I'd rephrase: Heating well insulated house 24/7 costs same as heating a not so well insulated low RC house occupied 1/N-th of the time. Whether this tie is for N=1.1 or N=13 for specific design is a different story.

SiliconWizard:
Depends, of course, as said above, on various factors.

One thing in favor of heating at all times is managing humidity. RH can be pretty high indoors during fall and winter in the absence of heating, depending on where you live, the kind of house, etc. This can be nasty.

Of course, if you go for constant heating, you can set it for lower temperatures when you're away. Just enough to manage humidity levels and make it reach a comfortable temperature in just a few minutes when you get home.

langwadt:

--- Quote from: Marco on October 27, 2021, 01:36:21 pm ---Homes built with below slab insulation and minimal above slab insulation will have too much thermal mass to get to a comfortable temperature from cold in a reasonable time frame.

--- End quote ---

well, it should also mean that it stays at a comfortable temperature longer

Siwastaja:

--- Quote from: Alti on October 27, 2021, 07:14:21 pm ---
--- Quote from: Siwastaja on October 27, 2021, 12:58:12 pm ---Short RC indeed improves controllability, but for a high cost: small R means high loss of energy. Insulation slows down adjustments but quite obviously reduces the consumption.
--- End quote ---
Increasing R reduces the consumption, at a cost of raised investment, quite obviously. Had you been offered an R for free - go for it. However, keeping same R for two houses with vastly different RC constants and using them for N-th part of the time (lets say RC1>>RC2,  N=1 / N=2 examples), the second house would require half of the energy of the first one. So instead of investing into raising R, you can invest into lowering RC, reaching same total costs. In this sense, I disagree with the quote.

I'd rephrase: Heating well insulated house 24/7 costs same as heating a not so well insulated low RC house occupied 1/N-th of the time. Whether this tie is for N=1.1 or N=13 for specific design is a different story.

--- End quote ---

Yes you are right, and as a consequence, houses that are not constantly occupied do not require as much insulation, it would be money wasted. This holds even in very cold climates. It's an easy thing to do if duty cycle is a few % and the period is a month (for example, spending weekends somewhere once a month).

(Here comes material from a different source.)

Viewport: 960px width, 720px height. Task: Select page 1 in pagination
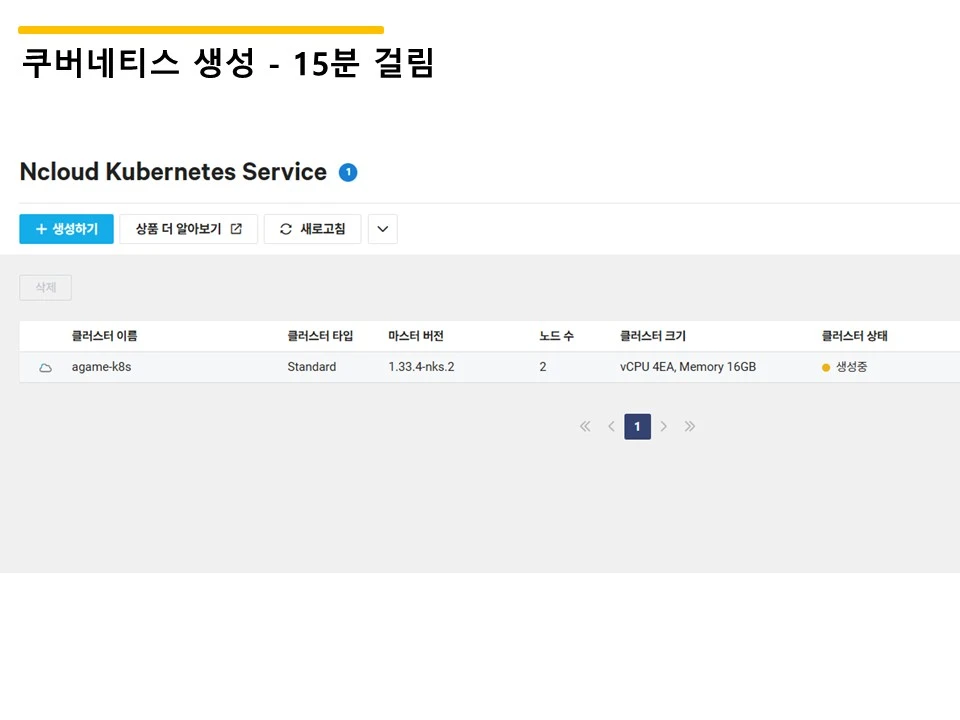pos(637,426)
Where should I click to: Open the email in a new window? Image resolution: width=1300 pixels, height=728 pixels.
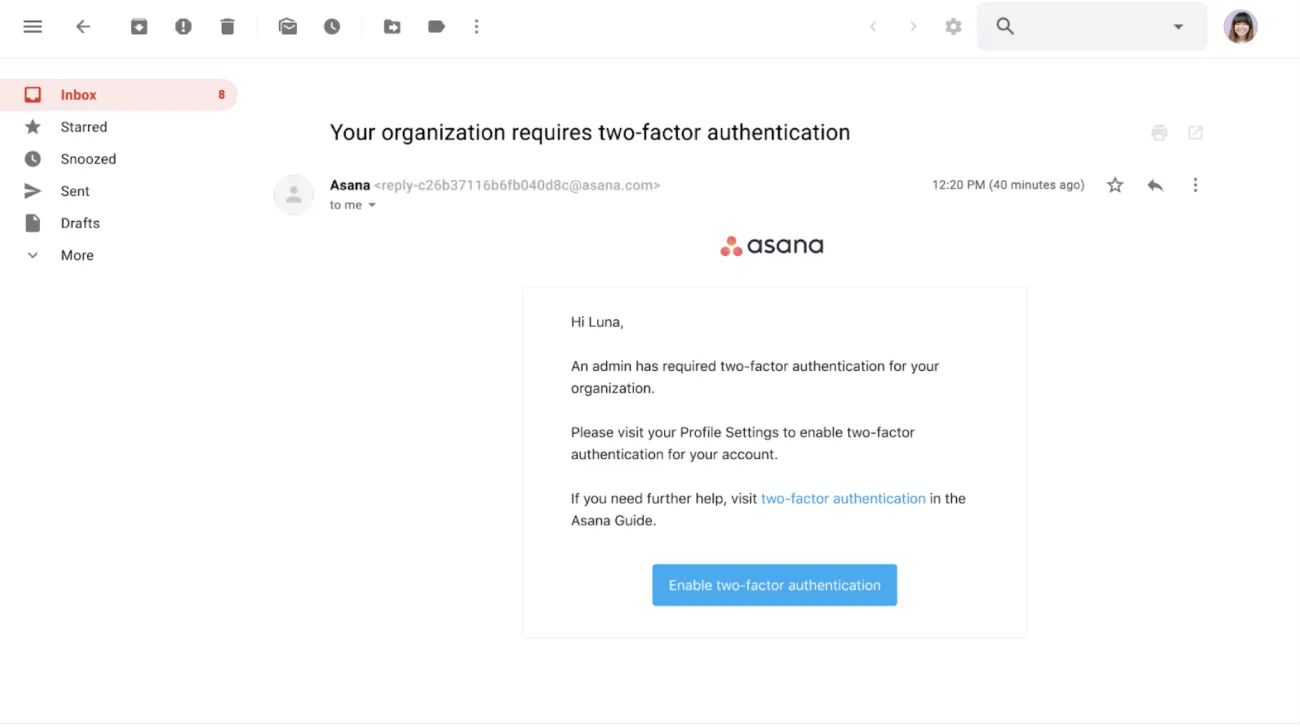1196,132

Now the question is what to do when duty cycle is say 50% but period is as short as 24hrs - people live in the house but go to work and so on.

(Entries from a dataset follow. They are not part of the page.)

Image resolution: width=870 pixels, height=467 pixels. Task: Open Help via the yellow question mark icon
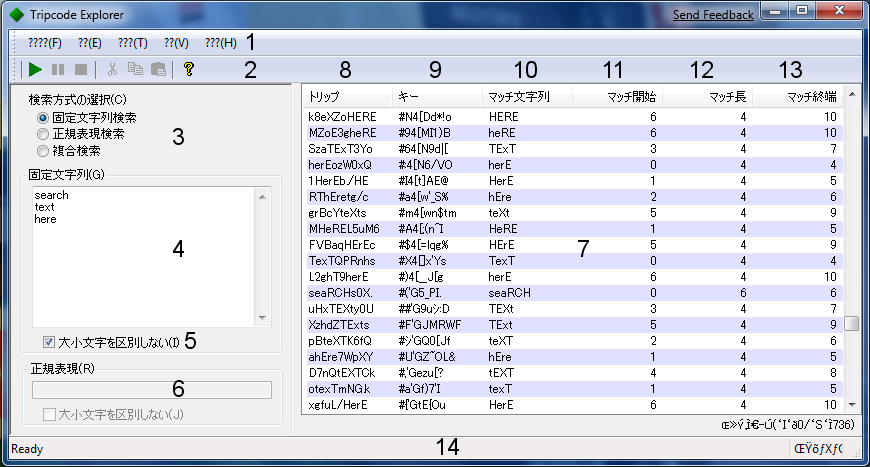[188, 70]
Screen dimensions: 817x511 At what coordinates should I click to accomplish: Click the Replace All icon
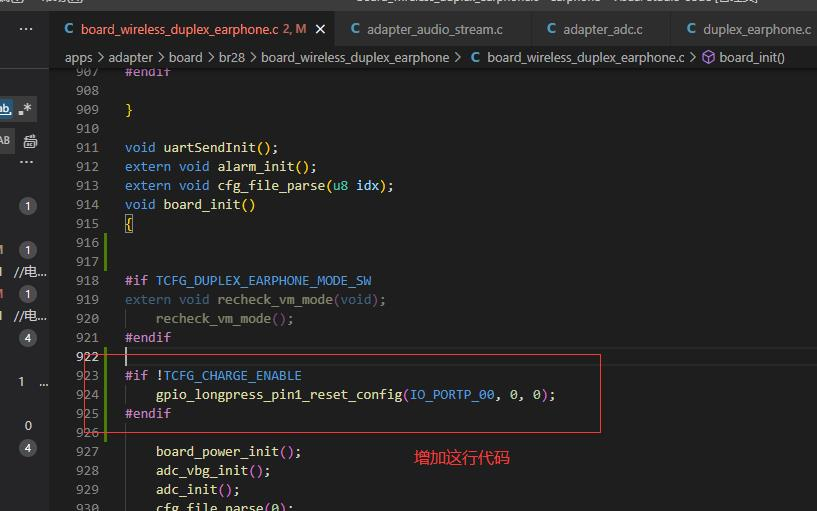click(30, 141)
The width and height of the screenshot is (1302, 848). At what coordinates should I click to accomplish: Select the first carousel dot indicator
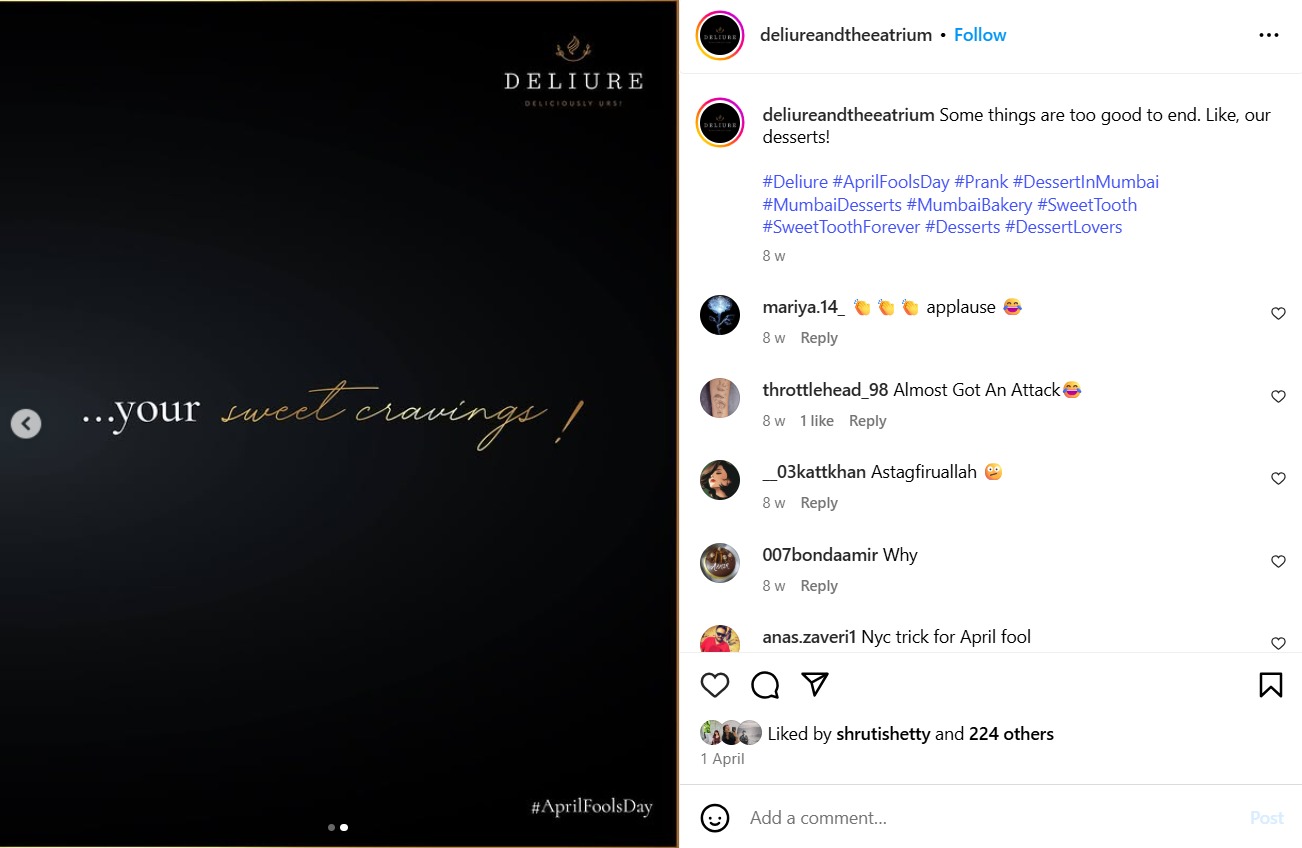[x=332, y=828]

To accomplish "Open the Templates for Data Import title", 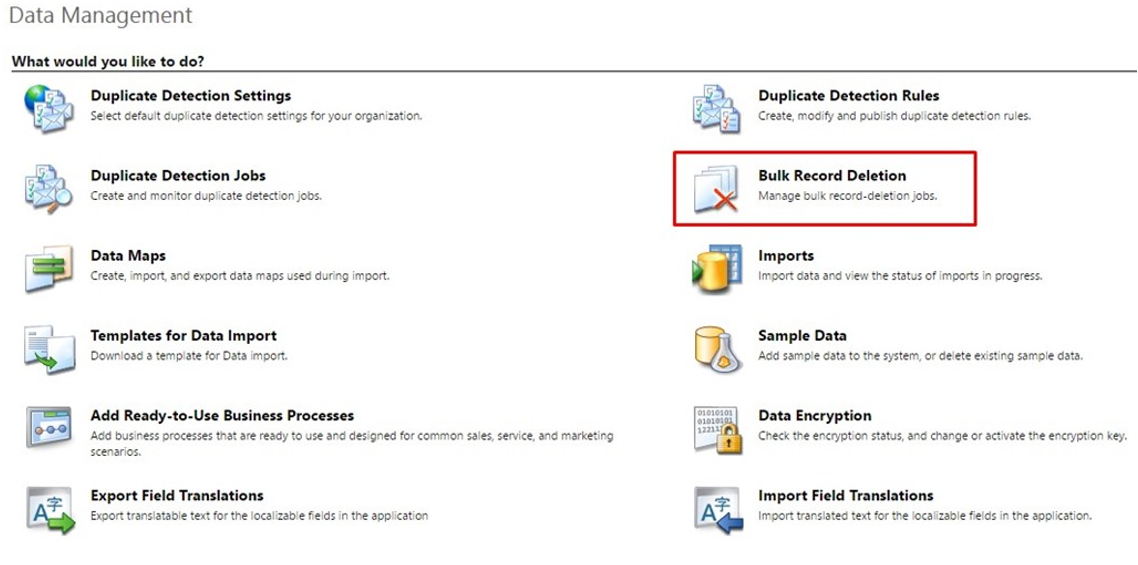I will pyautogui.click(x=183, y=336).
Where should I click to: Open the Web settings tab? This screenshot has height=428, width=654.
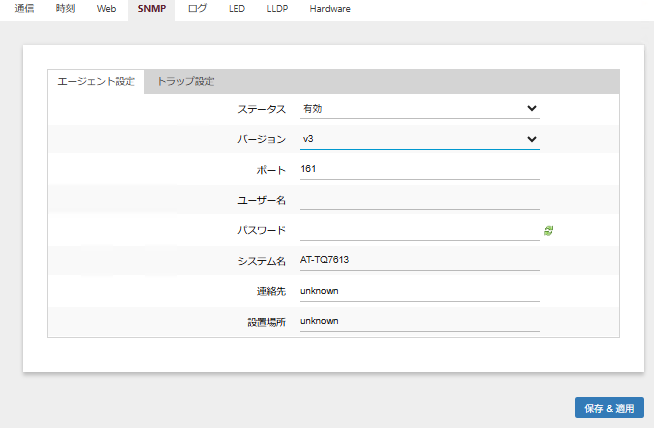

Because given cold enough climate - Canada or Northern Europe for example - amount of insulation absolutely needed to make the houses liveable without exploding heating costs pretty much forces the RC time constant in the range of a few days or more, which then prevents optimizing on a 24hrs cycle period, but still allows doing that with longer cycle (holiday reduction, etc.).

But really, the equivalent circuit is parallel RC with a current source (heating supply) feeding power into it, voltage being room temperature. Small R (poor insulation) seemingly increases controllability giving the false impression that you can save energy by "dropping" the temperature, but in reality that drop is caused by wasting the energy so you are not saving anything compared to having higher R.

Except, as you mention, high R has an investment cost, you do save by not having to invest into insulation materials and thicker walls and more expensive windows and so on. This is a classical optimization problem which can be performed in Excel quite well.

In my opinion, designing buildings that last for a long time is the best idea. When building, insulating properly is not that big of an extra expense and it pays back within the first decade or so, and generates savings for the next 50-100 years. I don't like the idea of buildings lasting for only 30-40 years.

Retrofitting insulation is a significantly higher expense, usually.